Example 5 – Aggregate function for a range and a groups window frame

This example demonstrates the difference between RANGE and GROUPS. The table sales lists the sales a company's two shops during a period of four days.

When using GROUPS mode, the value of <offset> indicates the number of peer groups before the current row's peer group. The different peer groups are set by the ORDER BY clause, in this case the date. because the query does not specify a value for <frame_end>, the end defaults to CURRENT ROW.

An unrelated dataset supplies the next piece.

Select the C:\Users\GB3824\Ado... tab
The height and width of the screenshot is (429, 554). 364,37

SELECT date, shop, total, sum(total) OVER (PARTITION BY shop ORDER BY date asc GROUPS 2 PRECEDING) 
FROM sales ORDER BY shop, date;
date | shop | total | sum
------------+--------+---------+----------
2022-01-07 | Shop 1 | 3000.00 | 3000.00
2022-01-08 | Shop 1 | 1000.00 | 4000.00
2022-01-09 | Shop 1 | 5000.00 | 11000.00
2022-01-09 | Shop 1 | 2000.00 | 11000.00
2022-01-07 | Shop 2 | 4000.00 | 10000.00
2022-01-07 | Shop 2 | 6000.00 | 10000.00
2022-01-09 | Shop 2 | 7000.00 | 21000.00
2022-01-09 | Shop 2 | 4000.00 | 21000.00
2022-01-10 | Shop 2 | 2000.00 | 23000.00
(9 rows)

In order to get the equivalent result when using the RANGE mode, the <frame_clause> must specify an <offset> using the same data type as the ordering column, in this case date. Using the numberic value 2 will return an error.

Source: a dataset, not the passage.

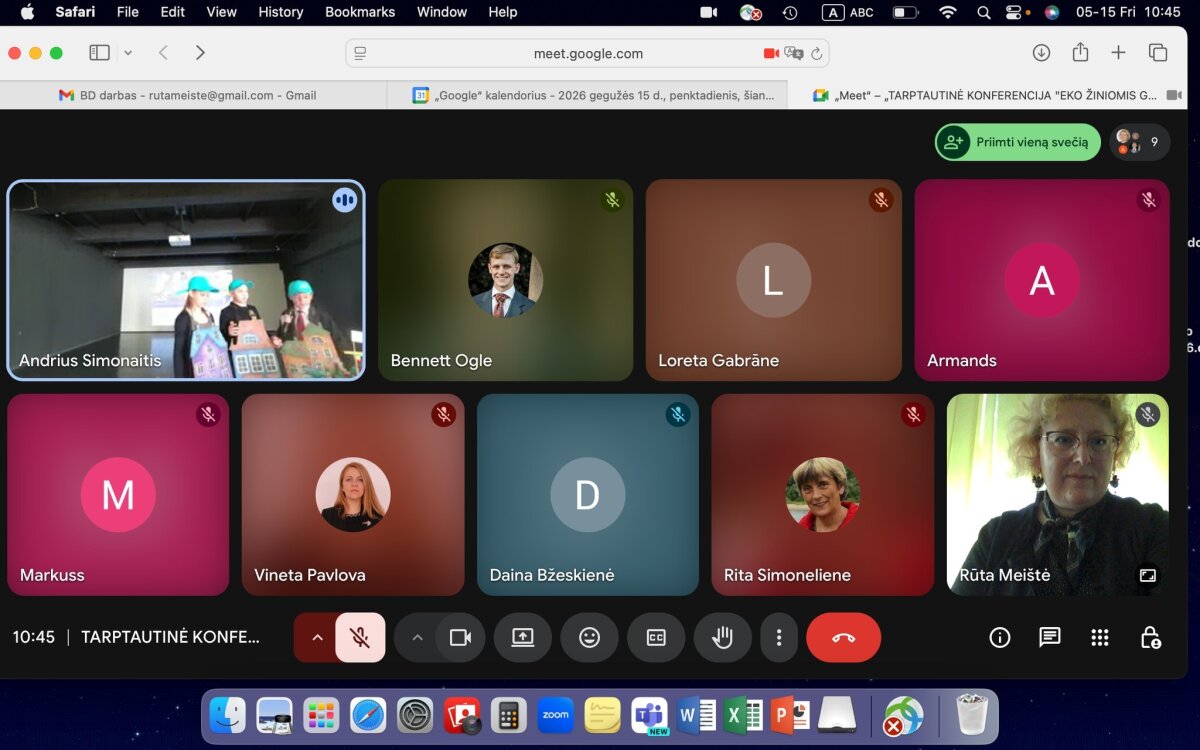Open the emoji reactions button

SELECT date, shop, total, sum(total) OVER (PARTITION BY shop ORDER BY date asc RANGE '2 days' PRECEDING) 
FROM sales ORDER BY shop, date;
date | shop | total | sum
------------+--------+---------+----------
2022-01-07 | Shop 1 | 3000.00 | 3000.00
2022-01-08 | Shop 1 | 1000.00 | 4000.00
2022-01-09 | Shop 1 | 5000.00 | 11000.00
2022-01-09 | Shop 1 | 2000.00 | 11000.00
2022-01-07 | Shop 2 | 4000.00 | 10000.00
2022-01-07 | Shop 2 | 6000.00 | 10000.00
2022-01-09 | Shop 2 | 7000.00 | 21000.00
2022-01-09 | Shop 2 | 4000.00 | 21000.00
2022-01-10 | Shop 2 | 2000.00 | 13000.00
(9 rows)

Note that the above outputs differ in the last row because RANGE mode uses the entries from the previous two days and there is no entry for 2022-01-08 for Shop 2, but GROUPS mode uses the previous two peer groups, which are 2022-01-07 and 2022-01-09.